■ **What to produce**
Duplicate the records from the line with "This screenshot has width=1366, height=768." to the line with "Save all files with the Save Everything icon", both included, and nothing else.

Start of Provided records

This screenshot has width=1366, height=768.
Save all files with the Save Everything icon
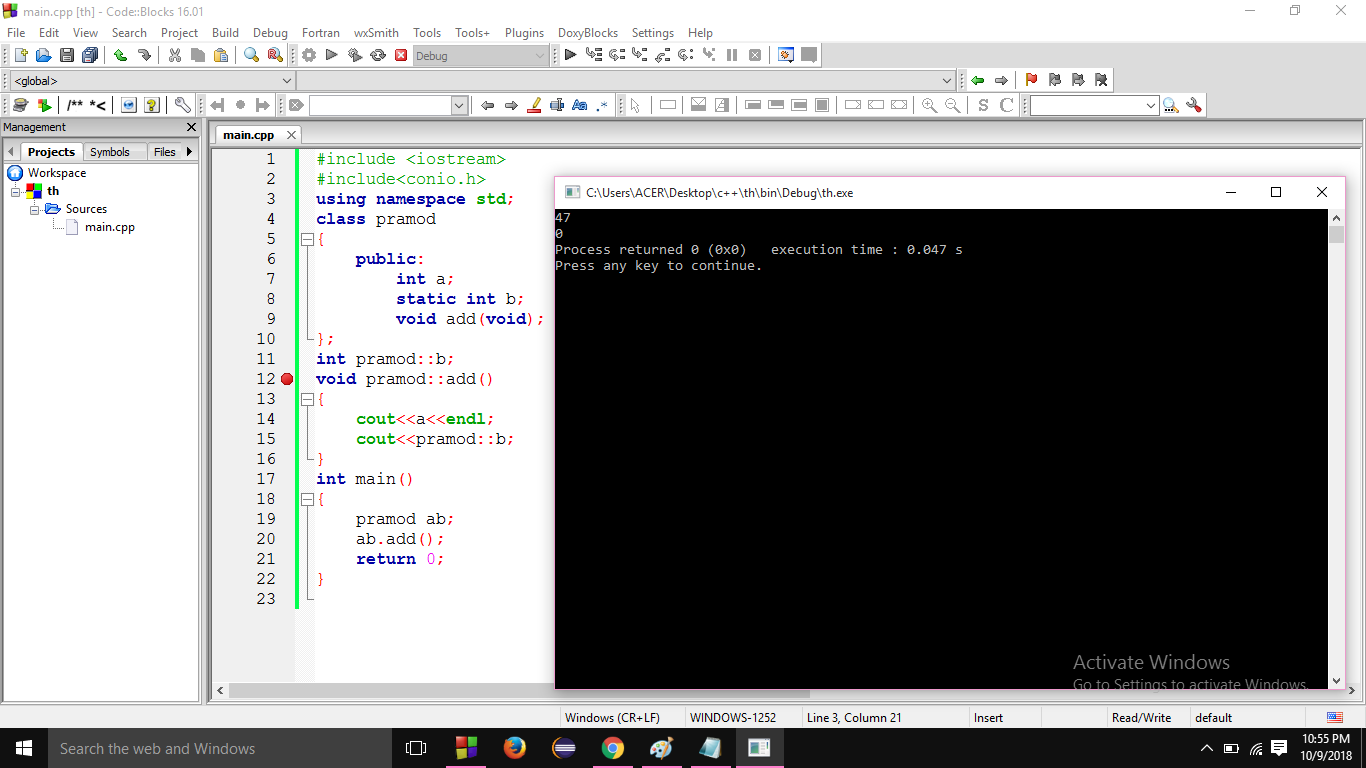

End of Provided records
Start of Provided records

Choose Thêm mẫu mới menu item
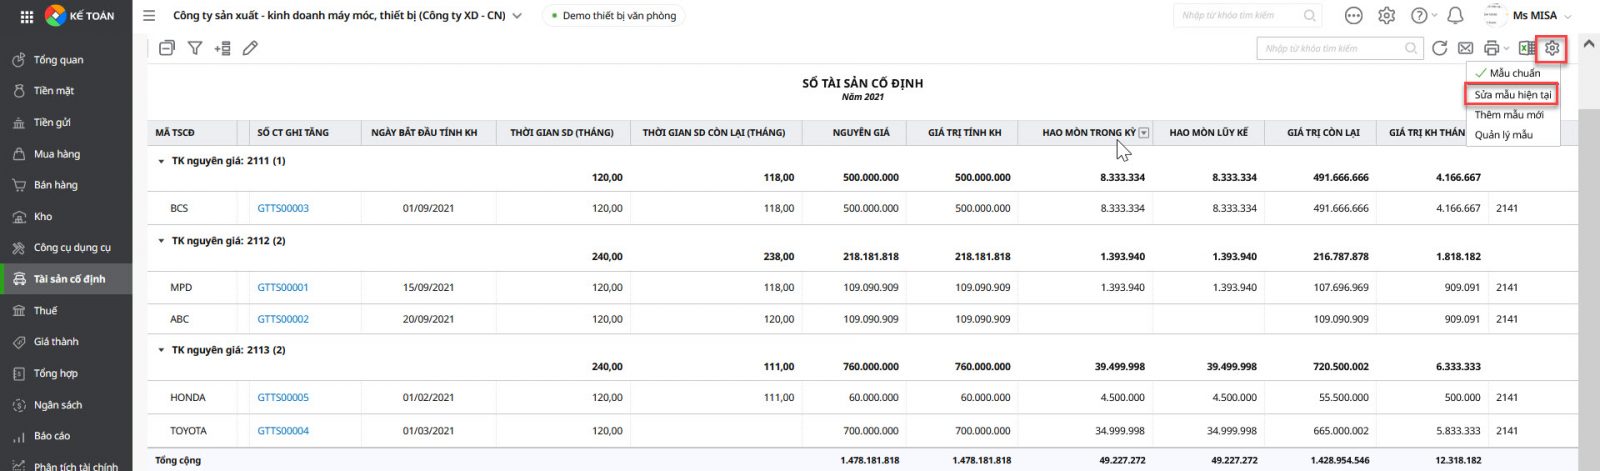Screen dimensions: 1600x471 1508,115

End of Provided records
Start of Provided records

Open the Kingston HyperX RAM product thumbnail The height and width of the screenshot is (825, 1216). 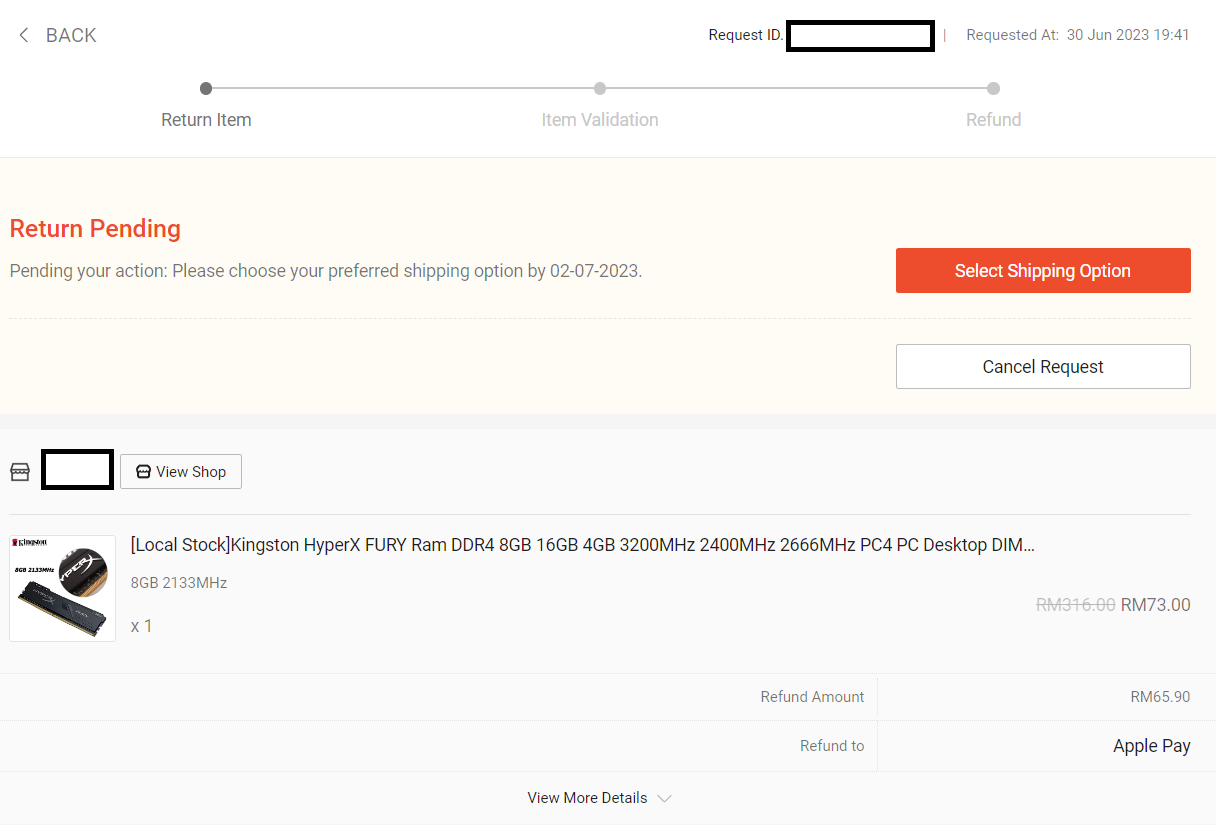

End of Provided records

■ **Output of the task**
This screenshot has width=1366, height=768.
Save all files with the Save Everything icon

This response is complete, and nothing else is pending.